Nothing else in the average American's household requires anything like the ability to field strip a pistol or shotgun. Complicated consumer products like automobiles and washing machines are maintained by professionals. Even bicycles are ride and forget, maybe spray some lube on the chain occasionally.

Meanwhile, I had people on the phone who flat out refused, at first, to break down their shotguns to the point we could address some issue they were having with my product; they didn't want to alter it from its store-bought configuration. It was always a joy when I finally got these folks to confidently dismantle and reassemble their firearms, since they had literally never done anything like that before in their lives.

DIYers like me and like the other members of this forum can easily forget how intimidating machinery can be to the average person (for that matter, most of what you guys talk about is still intimidating to me). These last two years of doing phone support for firearms n00bs really opened my eyes, and made me more thoughtful. Ebikes are marketed as consumer items, basically just faster versions of the bikes most of us have been riding since we were seven years old. It is unrealistic to expect people to follow complex safety protocols, so the products themselves have to do it instead. I think this is fine, personally, I'll spend the money on the good stuff; but the modern fashion for buying cheap off-brand crap on-line means there will always be a lot of frankly dangerous stuff out there.
 
simonov said:
Have we ever seen any fires with quality battery packs connected to quality smart chargers?
Define "smart chargers."

And what are the attributes that differentiate a low quality (unsafe?) battery pack and a quality battery pack?

But yes, even a "quality battery pack," if abused, can become dangerous while charging. And a "smart charger" can drift and overcharge a compromised battery pack.

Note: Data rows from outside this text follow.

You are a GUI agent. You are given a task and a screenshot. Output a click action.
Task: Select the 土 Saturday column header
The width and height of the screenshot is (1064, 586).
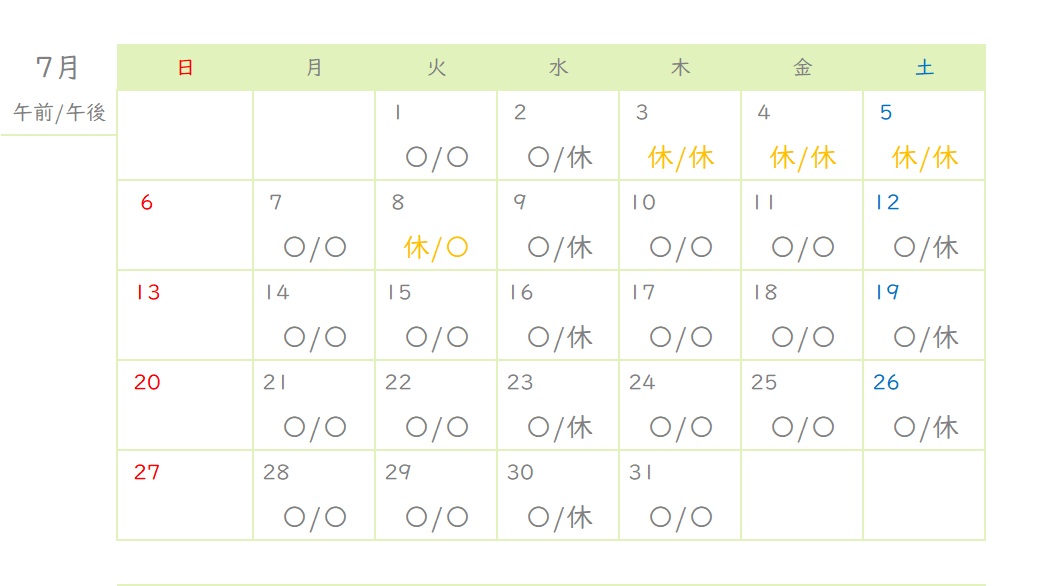point(924,68)
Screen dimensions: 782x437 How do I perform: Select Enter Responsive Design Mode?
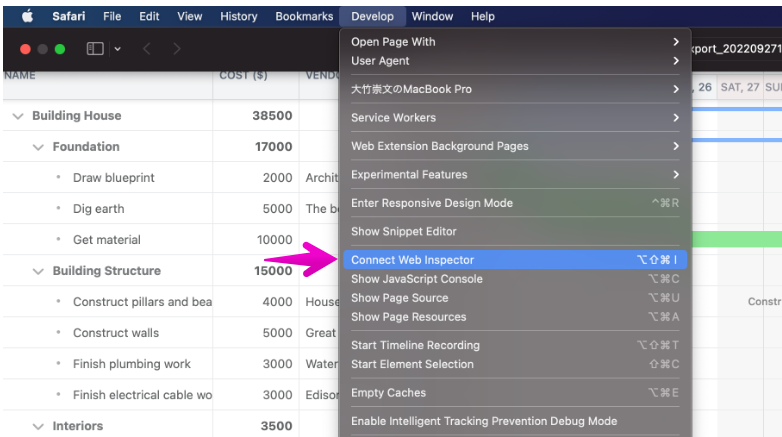pos(432,203)
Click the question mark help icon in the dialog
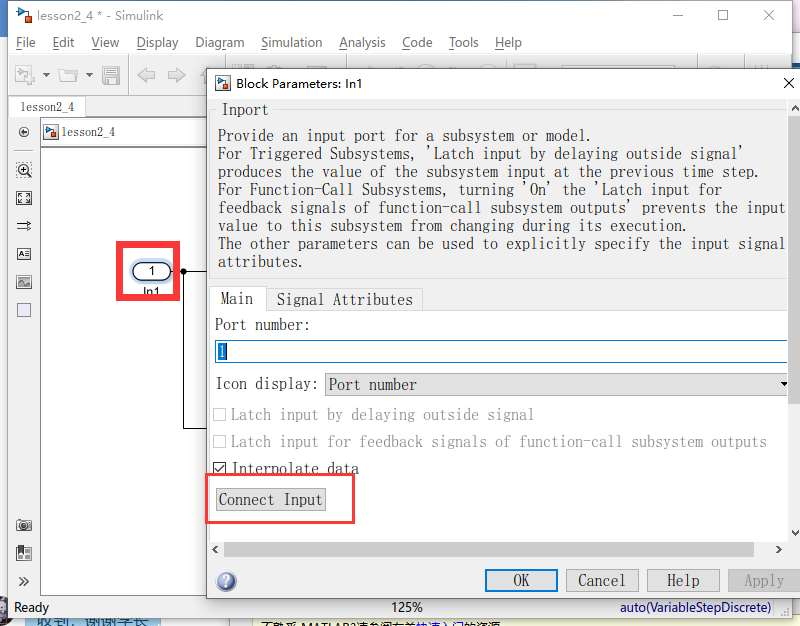800x626 pixels. pos(226,580)
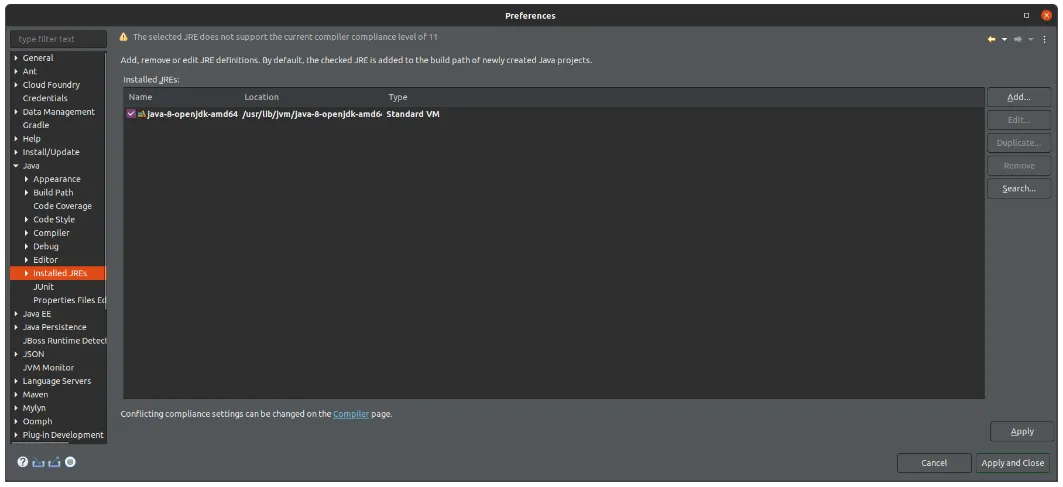
Task: Sort JREs by the Location column header
Action: point(261,97)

Probably will never get to 100% foolproof, just because of the high amounts of energy stored in compact packages.

Look, (another car analogy) even the ubiquitous "filling up the tank at the gas station" is not 100% safe. A certain percentage of those common everyday actions end up in catastrophic flames.

We as a society have come to accept the safety risks. Not to mention the environmental, financial, and health risks.
 
99t4 said:
And what are the attributes that differentiate a low quality (unsafe?) battery pack and a quality battery pack?

Well, quality of cells and construction, as has been already discussed in this thread. I'm buying my next battery from Luna, for example.

99t4 said:
We as a society have come to accept the safety risks. Not to mention the environmental, financial, and health risks.

I certainly understand, and no one is more impatient with the "risk-free safetyist" society we have today than I am.

But there are two components to risk: the likelihood of an event, and the consequences. Watching your car go up in flames while pumping gas is surely terrible, but several orders of magnitude less terrible than watching your house burn.
 
Lithium-ion batteries in the electric vehicles on board are "keeping the fire alive", Captain Cabeças said, adding that specialist equipment to extinguish it was on the way.